In the interest of transparency, I do not really enjoy the Lord of the Rings books or movies because they are a Eurocentric triumphalist narrative where those brown and black folks from "somewhere else" are evil and wicked threats to "civilization." Likewise, the high fantasy genre as embodied by Dungeons and Dragons left me flat too. I like(d) hanging out with my friends more than the I enjoyed the gaming universe. After a while, it gets tired having to see all the "darker" races being represented as evil or untrustworthy.

I have not played Pathfinder. I am eager to hear from those of you who have.

Ultimately, I am a fan of diversity in creative and other work spaces not because of some politically correct commitment to anti-racism or multiculturalism--what are two terms, catchalls signifying very little if anything radical or truly progressive in the Age of Obama--but because when you have a mix of smart, outspoken, and talented folks working together on a project you come up with a better product, and are able to leverage human capital to its fullest and most productive.

And hopefully someone opens their mouth and says, "you know, maybe having a "fantasy" version of Africa which includes talking apes is just a bit of an epic fail. How about we do Y instead?"


Black Sci-Fi said...

The problem with the gaming universe in general is that it has become all to acceptable to teach children to distrust and kill darker folks while they play. It's not too big of a leap to understand the "unintentional" subliminal messages these games send our collective youth.

chauncey devega said...

These spaces are very racialized. But, can or should we expect fantasy games to not be a reflection--like other cultural texts and objects--of the moment and society which produced them?

Remember power works through a matrix of relationships; culture is all that stuff we don't think about and just accept as normal. Role-playing games exist in that context.

chauncey devega said...

Thanks for the extended and thorough comments. We are going to have lots to talk about later.

One thought though: "The racist science you mention was never really science."

That science was understood to be science in that moment. In hindsight we can sit back and judge it, but as Foucault has repeatedly pointed out science is part of a regime of power that is normalized as common sense. Race science had all of the authority of the Natural Sciences backing it. Those echoes are still with us today.

I have no problem w. talking apes in theory. But heck, surprise me. Given them an antarctic civilization. Or maybe have talking animals in each civilization. The decision to fill Africa up with such tired European pulp stereotypes just smacks of laziness.

We need to broaden who participates in geek and nerd culture. There are plenty of poc and women in the game. Now, how do we make sure those voices have a seat at the creators' table. Make our own stuff?

James Desborough said...

Yep. Ultimately that's the way to get it done. That's something we could talk about.

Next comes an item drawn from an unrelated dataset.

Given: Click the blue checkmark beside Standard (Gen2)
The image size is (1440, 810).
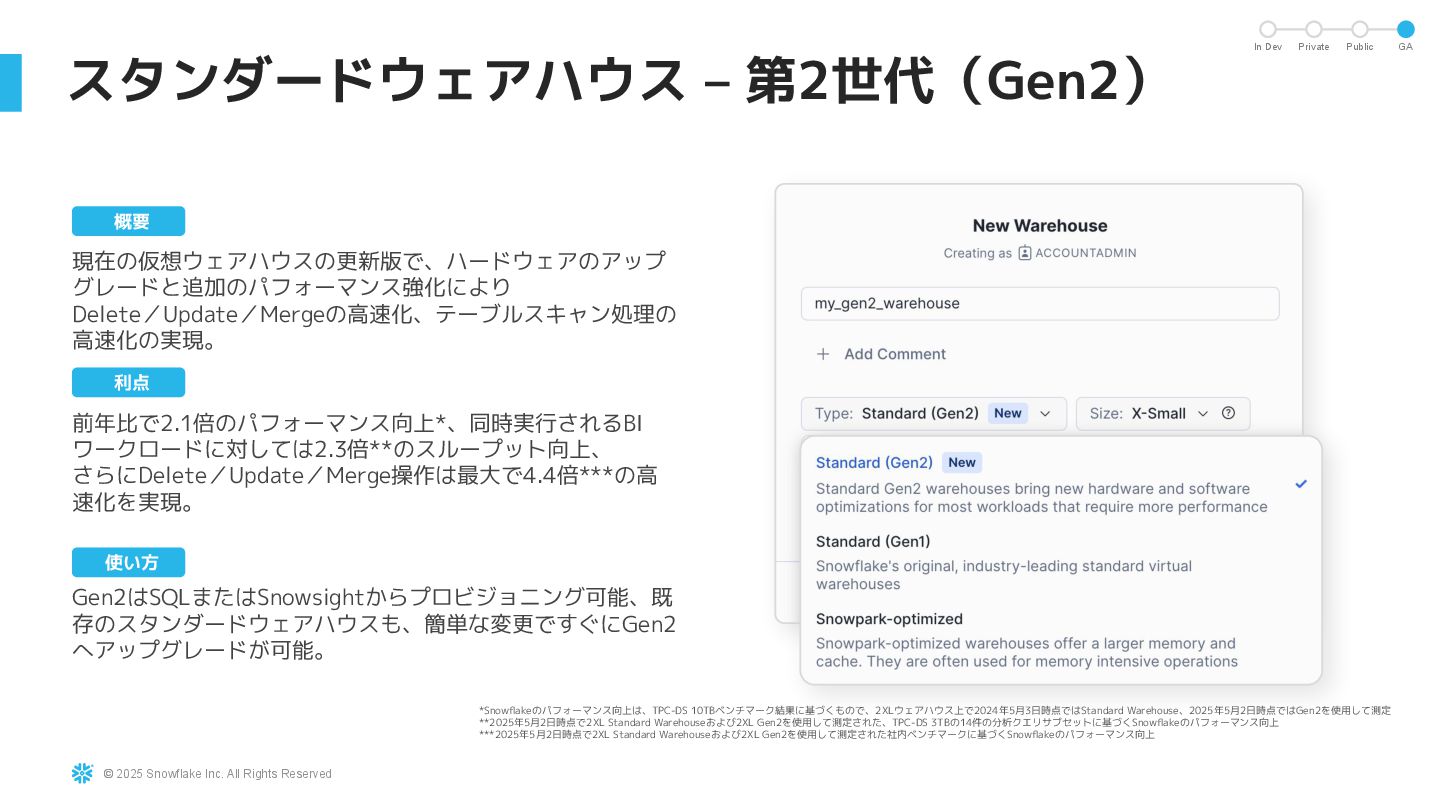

Like any industry, there's a lot of impetus to play it safe and there's a lot of nostalgia fetishism going on (which I don't always mind, but other times, bleh...)

Stuart said...

I was born in Zambia but moved away when I was still a pre-schooler. I've forgotten all of the Bemba I learned, and most of my memories are pretty fuzzy. We have lots of pictures though, and I've always felt a strong connection with my roots.

My concern would be if Africa was depicted as being very primitive, savage, uncultured, or lacking in diversity. If it was a fantasy world that showed a variety of different cultures and ethnicities as separate from fantasy creatures like gorilla people, chimpanzee people, lion people and elephant people... and some places were more "wild" and other places had cities and libraries, I'd feel good about that.

A good setting would have heroes and villains, travellers, storytellers, merchants, and clashes of cultures within this fantasy version of africa.

kokanee said...

Hi Chauncey,

Just wanted to send you a couple of things your way.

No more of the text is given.